2
votes

I have read multiple articles about how HBase gain data locality i.e link or HBase the Definitive guide book.

I have understood that when re-writing HFile, Hadoop would write the blocks on the same machine which is actually the same Region Server that made compaction and created bigger file on Hadoop. everything is well understood yet.

Questions:

  1. Assuming a Region server has a region file (HFile) which is splitted on Hadoop to multiple block i.e A,B,C. Does that means all block (A,B,C) would be written to the same region server?
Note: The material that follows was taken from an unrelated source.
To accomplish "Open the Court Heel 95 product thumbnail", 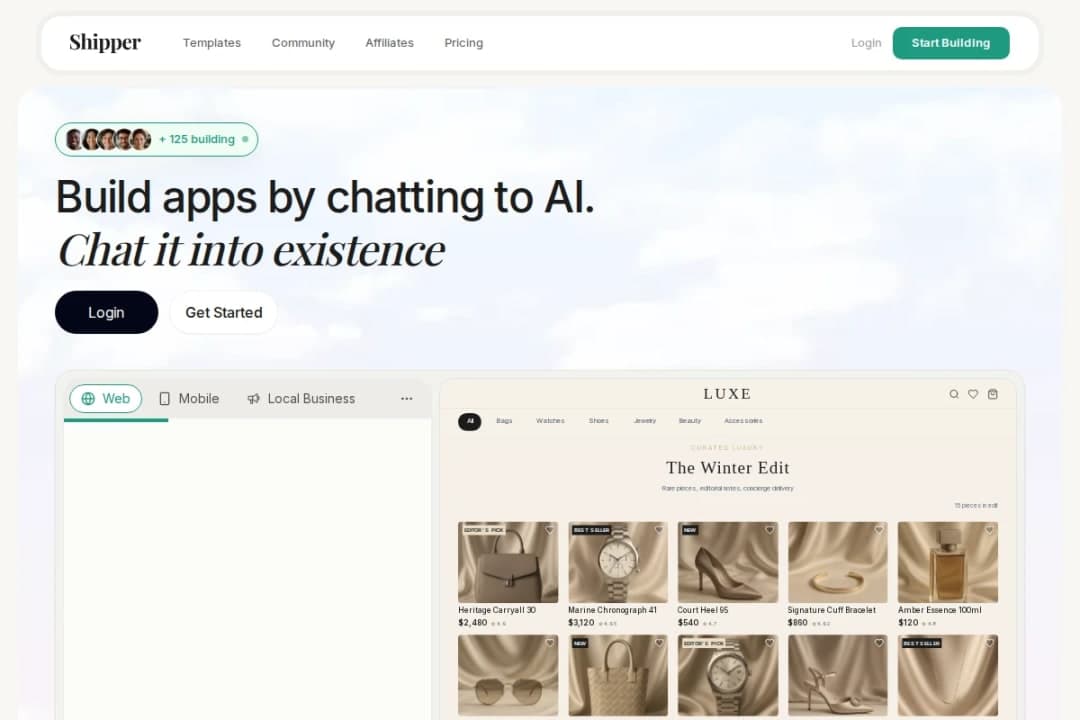I will point(727,562).
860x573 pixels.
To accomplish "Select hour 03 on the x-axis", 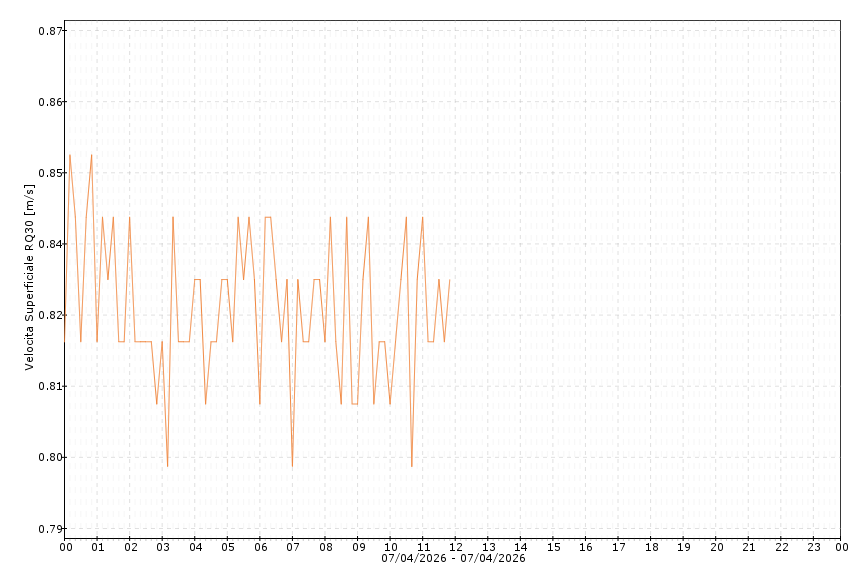I will [x=163, y=547].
  2. What would happen if HFile after compaction has 10 blocks (huge file), but region server doesn't have storage for all of them? does it means we loose data locality, since those blocks would be written on other machine?

Thanks for the help.

1

1 Answers

1
votes

HBase uses HDFS API to write data to the distributed file sytem (HDFS). I know this will increase your doubt on the data locality. When a client writes data to HDFS using the hdfs API, it ensures that a copy of the data is written to the local datatnode (if applicable) and then go for replication. Now I will answer your questions,

  1. Yes. HFile(blocks) written by a specific RegionServer(RS) resides in the local datanode until it is moved for load balancing or recovery by the HMaster(will be back on major compaction). So the blocks A,B,C would be there in the same region server.

  2. Yes. This may happen. But we can control the same by configuring region start and end key for each regions for HBase tables at creation time, which allows the data to be equally distributed in the cluster.

Hope this helps.